Work required
Each line in the records below, from the one that contains "The image size is (1893, 1527)." to the one that contains "The height and width of the screenshot is (576, 1042).", should be reproduced exactly, the first and last included.

Provided information
____
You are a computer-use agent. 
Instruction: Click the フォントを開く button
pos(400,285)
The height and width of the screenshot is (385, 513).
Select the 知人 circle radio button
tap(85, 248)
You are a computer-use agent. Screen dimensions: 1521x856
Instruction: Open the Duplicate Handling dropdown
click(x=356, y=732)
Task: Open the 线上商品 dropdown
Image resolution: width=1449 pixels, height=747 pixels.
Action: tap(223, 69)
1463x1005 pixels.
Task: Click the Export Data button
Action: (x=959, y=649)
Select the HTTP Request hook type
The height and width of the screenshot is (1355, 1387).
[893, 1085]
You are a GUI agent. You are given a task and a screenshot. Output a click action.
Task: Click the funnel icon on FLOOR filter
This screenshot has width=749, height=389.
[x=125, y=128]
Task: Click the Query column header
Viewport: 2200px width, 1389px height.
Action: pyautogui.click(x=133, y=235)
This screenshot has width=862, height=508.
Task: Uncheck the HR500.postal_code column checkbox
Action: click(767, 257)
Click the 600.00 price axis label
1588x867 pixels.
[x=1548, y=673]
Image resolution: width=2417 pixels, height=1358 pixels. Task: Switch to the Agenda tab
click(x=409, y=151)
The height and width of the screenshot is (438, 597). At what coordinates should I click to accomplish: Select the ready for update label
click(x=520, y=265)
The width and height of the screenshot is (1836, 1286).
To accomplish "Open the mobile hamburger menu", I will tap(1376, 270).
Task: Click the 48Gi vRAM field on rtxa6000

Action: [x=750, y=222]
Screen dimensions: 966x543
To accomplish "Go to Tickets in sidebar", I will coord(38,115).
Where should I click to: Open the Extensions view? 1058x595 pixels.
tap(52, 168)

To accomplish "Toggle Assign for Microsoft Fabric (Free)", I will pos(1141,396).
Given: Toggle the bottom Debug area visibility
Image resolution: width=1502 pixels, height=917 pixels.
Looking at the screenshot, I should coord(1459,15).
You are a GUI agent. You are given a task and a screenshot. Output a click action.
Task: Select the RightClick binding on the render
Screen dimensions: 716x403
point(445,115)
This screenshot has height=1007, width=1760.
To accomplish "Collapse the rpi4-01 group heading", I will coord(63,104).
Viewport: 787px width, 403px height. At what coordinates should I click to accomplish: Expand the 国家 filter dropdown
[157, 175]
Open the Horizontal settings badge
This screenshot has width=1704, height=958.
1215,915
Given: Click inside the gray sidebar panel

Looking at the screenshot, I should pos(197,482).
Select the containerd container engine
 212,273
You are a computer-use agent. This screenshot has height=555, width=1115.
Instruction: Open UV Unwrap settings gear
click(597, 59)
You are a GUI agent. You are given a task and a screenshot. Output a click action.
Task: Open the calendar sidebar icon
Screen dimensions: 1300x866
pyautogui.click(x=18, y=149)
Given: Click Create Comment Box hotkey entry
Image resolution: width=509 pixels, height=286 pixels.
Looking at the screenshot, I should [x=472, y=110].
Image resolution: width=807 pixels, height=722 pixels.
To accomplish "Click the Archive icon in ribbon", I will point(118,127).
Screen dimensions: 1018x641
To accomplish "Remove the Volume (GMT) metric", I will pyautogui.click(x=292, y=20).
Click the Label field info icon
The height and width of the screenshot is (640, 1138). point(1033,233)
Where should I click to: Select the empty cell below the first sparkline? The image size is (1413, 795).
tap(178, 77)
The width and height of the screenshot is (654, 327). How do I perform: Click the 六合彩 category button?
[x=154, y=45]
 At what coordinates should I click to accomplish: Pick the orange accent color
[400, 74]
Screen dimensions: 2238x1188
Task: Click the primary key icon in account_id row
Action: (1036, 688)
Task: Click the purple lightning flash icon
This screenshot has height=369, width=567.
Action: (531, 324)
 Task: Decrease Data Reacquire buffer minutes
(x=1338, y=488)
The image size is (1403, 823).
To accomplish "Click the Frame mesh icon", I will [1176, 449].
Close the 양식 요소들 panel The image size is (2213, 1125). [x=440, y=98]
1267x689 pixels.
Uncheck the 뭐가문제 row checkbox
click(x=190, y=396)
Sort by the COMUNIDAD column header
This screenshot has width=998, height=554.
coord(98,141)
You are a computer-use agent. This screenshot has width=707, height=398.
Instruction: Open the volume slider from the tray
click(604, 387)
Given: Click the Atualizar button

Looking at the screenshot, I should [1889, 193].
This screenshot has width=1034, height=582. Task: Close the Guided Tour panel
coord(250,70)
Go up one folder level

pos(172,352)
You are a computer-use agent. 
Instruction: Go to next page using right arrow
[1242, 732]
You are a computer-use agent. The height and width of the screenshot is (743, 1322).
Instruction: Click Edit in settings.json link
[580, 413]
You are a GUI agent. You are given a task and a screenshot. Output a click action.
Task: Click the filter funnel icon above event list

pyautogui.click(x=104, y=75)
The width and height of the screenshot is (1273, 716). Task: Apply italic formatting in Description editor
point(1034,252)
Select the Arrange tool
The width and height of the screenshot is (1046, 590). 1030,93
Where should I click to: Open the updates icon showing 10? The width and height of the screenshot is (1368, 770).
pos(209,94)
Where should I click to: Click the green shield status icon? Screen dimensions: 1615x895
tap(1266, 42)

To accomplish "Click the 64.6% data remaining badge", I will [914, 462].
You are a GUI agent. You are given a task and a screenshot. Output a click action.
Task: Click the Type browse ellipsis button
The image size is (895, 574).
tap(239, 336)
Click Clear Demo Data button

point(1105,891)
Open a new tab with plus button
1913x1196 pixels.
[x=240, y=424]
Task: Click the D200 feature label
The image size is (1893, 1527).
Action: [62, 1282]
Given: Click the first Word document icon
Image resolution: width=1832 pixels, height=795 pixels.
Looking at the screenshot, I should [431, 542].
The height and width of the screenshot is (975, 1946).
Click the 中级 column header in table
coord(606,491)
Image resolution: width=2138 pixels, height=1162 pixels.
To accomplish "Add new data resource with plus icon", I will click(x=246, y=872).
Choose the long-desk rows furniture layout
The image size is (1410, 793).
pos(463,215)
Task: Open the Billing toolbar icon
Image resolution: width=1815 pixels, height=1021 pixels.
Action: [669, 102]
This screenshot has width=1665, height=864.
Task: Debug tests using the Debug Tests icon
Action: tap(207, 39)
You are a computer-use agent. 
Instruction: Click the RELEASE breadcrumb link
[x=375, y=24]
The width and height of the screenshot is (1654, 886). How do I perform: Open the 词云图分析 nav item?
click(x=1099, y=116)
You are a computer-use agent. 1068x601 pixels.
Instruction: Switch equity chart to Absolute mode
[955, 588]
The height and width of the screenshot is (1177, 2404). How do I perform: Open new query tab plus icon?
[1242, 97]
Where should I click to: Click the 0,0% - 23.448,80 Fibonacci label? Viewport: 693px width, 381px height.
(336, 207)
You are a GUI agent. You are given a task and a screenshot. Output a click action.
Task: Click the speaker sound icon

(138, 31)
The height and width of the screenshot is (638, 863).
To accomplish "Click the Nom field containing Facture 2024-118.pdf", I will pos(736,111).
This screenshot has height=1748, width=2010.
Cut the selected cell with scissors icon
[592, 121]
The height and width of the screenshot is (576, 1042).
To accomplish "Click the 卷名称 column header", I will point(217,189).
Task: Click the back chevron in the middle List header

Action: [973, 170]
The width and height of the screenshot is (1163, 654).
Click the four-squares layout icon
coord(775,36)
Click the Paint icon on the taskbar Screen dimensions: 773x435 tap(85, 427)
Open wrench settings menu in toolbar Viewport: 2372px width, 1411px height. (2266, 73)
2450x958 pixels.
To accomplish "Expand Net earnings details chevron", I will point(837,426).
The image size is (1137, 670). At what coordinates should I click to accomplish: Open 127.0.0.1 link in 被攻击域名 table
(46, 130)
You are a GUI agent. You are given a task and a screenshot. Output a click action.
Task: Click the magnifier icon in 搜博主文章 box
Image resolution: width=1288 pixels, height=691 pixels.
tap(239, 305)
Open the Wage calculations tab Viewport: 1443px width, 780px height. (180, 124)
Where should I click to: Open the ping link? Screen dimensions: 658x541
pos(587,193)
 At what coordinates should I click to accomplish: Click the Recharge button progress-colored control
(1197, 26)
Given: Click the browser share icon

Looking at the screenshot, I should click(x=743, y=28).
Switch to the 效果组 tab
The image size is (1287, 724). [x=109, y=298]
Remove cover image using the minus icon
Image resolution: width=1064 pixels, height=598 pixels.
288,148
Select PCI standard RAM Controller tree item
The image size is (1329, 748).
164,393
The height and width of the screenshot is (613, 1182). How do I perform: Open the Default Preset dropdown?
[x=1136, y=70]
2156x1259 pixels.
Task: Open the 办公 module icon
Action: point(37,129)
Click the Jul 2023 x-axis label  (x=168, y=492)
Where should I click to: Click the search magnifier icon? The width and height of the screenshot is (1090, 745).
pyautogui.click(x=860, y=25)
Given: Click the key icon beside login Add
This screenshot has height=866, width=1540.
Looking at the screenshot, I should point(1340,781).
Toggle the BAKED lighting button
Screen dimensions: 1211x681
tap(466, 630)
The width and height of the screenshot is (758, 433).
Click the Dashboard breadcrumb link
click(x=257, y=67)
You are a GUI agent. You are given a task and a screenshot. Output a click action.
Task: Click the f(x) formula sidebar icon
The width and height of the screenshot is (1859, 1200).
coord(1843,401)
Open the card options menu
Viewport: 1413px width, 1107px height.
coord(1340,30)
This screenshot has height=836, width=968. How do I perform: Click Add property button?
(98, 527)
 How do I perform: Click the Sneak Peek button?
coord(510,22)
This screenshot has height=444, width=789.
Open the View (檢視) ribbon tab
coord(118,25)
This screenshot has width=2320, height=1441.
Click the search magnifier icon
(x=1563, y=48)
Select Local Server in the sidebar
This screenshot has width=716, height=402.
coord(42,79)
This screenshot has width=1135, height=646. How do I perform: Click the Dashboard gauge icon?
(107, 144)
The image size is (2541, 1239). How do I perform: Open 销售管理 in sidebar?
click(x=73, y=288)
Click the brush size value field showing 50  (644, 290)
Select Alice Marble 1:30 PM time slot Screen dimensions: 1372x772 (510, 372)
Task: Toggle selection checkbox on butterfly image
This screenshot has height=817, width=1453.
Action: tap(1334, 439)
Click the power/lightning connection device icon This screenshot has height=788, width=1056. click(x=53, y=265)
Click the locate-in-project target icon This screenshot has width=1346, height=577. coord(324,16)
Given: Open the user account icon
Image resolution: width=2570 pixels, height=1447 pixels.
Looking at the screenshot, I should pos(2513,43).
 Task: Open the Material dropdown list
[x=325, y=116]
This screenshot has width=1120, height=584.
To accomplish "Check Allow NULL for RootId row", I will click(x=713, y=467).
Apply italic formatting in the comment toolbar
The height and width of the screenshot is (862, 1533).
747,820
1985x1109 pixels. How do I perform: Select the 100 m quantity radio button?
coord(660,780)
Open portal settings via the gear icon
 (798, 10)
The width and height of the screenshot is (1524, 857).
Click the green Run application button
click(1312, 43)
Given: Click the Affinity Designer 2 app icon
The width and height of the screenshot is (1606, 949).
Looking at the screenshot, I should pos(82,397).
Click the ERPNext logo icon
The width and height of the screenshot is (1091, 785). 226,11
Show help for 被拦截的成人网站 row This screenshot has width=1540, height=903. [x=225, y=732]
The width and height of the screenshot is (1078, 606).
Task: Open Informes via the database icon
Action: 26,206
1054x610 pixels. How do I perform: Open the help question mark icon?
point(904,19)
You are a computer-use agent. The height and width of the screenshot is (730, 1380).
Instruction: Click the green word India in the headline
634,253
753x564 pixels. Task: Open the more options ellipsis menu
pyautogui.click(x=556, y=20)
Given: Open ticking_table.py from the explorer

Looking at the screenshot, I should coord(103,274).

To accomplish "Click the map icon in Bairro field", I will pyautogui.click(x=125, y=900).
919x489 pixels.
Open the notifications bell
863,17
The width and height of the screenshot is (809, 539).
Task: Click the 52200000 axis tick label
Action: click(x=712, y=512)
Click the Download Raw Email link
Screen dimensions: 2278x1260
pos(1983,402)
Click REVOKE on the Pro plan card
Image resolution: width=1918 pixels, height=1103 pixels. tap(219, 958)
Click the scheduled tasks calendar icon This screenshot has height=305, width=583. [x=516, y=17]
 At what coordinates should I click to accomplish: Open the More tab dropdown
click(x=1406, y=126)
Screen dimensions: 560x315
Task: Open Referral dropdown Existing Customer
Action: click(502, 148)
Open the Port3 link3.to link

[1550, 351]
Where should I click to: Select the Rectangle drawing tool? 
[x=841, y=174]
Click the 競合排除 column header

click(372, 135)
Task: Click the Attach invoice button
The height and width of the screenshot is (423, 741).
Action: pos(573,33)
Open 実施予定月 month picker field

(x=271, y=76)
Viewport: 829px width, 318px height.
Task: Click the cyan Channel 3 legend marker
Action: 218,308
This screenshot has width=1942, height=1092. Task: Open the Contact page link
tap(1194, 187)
____
Solution
The image size is (1893, 1527).
Action: [62, 1282]
Given: Click the first Word document icon
Image resolution: width=1832 pixels, height=795 pixels.
Looking at the screenshot, I should [431, 542].
The height and width of the screenshot is (975, 1946).
Click the 中级 column header in table
coord(606,491)
Image resolution: width=2138 pixels, height=1162 pixels.
To accomplish "Add new data resource with plus icon", I will click(x=246, y=872).
Choose the long-desk rows furniture layout
The image size is (1410, 793).
pos(463,215)
Task: Open the Billing toolbar icon
Image resolution: width=1815 pixels, height=1021 pixels.
Action: [669, 102]
This screenshot has width=1665, height=864.
Task: Debug tests using the Debug Tests icon
Action: tap(207, 39)
You are a computer-use agent. 
Instruction: Click the RELEASE breadcrumb link
[x=375, y=24]
The width and height of the screenshot is (1654, 886). How do I perform: Open the 词云图分析 nav item?
click(x=1099, y=116)
You are a computer-use agent. 1068x601 pixels.
Instruction: Switch equity chart to Absolute mode
[955, 588]
The height and width of the screenshot is (1177, 2404). How do I perform: Open new query tab plus icon?
[1242, 97]
Where should I click to: Click the 0,0% - 23.448,80 Fibonacci label? Viewport: 693px width, 381px height.
(336, 207)
You are a GUI agent. You are given a task and a screenshot. Output a click action.
Task: Click the speaker sound icon

(138, 31)
The height and width of the screenshot is (638, 863).
To accomplish "Click the Nom field containing Facture 2024-118.pdf", I will pos(736,111).
This screenshot has height=1748, width=2010.
Cut the selected cell with scissors icon
[592, 121]
The height and width of the screenshot is (576, 1042).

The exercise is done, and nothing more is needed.